Economic Thought: A Brief History
By Heinz D. Kurz (Translated by Jeremiah Rieme)
Summary via publisher (Columbia University Press)
In this concise and strategic history, Heinz D. Kurz selects major moments in the development of economic ideas to portray the growth of the field and how economic insights are acquired, lost, and reborn. His timeline focuses on the dynamic individuals who give old ideas new life and the historical events that provoke the combination and recombination of different approaches and theories.
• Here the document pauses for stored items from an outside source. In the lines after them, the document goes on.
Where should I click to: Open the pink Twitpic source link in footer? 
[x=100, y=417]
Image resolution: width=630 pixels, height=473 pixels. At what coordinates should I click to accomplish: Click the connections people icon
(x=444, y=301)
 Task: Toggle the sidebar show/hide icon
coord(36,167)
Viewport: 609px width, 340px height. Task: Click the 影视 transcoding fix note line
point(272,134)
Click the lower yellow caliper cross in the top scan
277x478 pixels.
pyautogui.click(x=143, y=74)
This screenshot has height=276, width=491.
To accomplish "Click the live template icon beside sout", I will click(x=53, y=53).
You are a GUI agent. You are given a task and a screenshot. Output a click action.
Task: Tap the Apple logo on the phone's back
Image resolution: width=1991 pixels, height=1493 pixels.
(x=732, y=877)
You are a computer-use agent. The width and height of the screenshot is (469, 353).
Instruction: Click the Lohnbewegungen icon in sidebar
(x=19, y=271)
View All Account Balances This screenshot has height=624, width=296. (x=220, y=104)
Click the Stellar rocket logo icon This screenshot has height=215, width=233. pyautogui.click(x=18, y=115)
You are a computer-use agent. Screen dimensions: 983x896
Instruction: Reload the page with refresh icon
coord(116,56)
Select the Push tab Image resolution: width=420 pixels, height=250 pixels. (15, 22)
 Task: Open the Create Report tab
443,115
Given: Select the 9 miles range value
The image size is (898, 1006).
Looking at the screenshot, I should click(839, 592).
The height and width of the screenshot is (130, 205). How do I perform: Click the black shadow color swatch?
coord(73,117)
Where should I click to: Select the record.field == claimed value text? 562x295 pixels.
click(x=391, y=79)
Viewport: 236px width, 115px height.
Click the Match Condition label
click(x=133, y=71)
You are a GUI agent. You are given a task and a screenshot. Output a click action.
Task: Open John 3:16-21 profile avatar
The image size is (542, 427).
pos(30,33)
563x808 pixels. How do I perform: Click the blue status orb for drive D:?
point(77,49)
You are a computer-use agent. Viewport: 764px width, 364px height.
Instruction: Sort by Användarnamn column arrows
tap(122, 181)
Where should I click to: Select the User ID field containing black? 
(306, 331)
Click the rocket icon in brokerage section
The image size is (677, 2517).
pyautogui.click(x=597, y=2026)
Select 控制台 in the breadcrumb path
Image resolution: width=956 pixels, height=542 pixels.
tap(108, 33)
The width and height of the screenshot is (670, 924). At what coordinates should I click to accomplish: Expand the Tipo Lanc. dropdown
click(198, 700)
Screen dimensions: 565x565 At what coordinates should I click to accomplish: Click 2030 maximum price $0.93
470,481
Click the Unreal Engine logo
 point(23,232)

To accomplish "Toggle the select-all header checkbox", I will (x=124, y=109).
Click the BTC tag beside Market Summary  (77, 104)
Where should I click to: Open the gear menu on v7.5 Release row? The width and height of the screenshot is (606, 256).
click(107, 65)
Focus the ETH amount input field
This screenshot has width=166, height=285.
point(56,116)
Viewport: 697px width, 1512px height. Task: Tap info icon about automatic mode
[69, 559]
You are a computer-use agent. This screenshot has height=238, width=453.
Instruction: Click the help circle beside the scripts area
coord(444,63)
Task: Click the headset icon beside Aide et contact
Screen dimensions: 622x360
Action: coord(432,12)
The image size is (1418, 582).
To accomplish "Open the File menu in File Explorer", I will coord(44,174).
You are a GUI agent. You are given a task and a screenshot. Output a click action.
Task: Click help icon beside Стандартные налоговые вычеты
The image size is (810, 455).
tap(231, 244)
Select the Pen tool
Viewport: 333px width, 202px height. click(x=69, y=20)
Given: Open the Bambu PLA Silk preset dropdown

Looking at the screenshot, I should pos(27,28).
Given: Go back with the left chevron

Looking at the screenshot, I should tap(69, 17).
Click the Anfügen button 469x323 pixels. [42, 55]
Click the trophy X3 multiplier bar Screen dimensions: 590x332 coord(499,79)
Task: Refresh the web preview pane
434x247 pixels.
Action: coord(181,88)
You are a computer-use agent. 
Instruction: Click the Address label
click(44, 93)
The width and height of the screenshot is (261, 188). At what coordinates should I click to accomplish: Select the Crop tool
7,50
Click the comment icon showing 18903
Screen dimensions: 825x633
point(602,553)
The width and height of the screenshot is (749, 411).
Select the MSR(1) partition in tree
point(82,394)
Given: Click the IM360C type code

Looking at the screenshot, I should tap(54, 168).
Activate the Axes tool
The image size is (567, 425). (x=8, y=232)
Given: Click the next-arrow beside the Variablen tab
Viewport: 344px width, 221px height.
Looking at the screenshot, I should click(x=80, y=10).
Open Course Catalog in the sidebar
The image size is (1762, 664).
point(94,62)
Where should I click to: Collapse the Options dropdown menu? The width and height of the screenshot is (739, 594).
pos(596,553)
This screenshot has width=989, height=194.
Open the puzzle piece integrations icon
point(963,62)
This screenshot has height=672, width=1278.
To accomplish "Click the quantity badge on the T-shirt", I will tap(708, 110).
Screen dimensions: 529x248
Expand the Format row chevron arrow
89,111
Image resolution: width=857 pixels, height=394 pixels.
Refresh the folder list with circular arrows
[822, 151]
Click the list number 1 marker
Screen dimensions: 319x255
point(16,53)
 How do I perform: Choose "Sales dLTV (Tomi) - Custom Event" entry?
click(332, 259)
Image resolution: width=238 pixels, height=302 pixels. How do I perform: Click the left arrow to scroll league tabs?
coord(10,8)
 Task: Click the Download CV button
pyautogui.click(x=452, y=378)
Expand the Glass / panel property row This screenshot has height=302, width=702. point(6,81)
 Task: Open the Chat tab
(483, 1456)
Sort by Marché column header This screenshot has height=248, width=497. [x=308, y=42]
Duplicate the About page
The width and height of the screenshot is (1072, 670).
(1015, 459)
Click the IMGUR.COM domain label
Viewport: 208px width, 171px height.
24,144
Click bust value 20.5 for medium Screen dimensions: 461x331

Kurz takes the reader from ancient Greece to classical economics to the visionary work of Kenneth J. Arrow and Amartya Sen. Among many other topics, he explains what Adam Smith meant by an “invisible hand”; how Karl Marx’s “law of motion” works in capitalist economies; the roots of Austrian economists’ emphasis on the problems of information, incomplete knowledge, and uncertainty; and John Maynard Keynes’s principle of effective demand and economic stabilization. A final chapter sums up the major concerns of economists today and their relation to world events.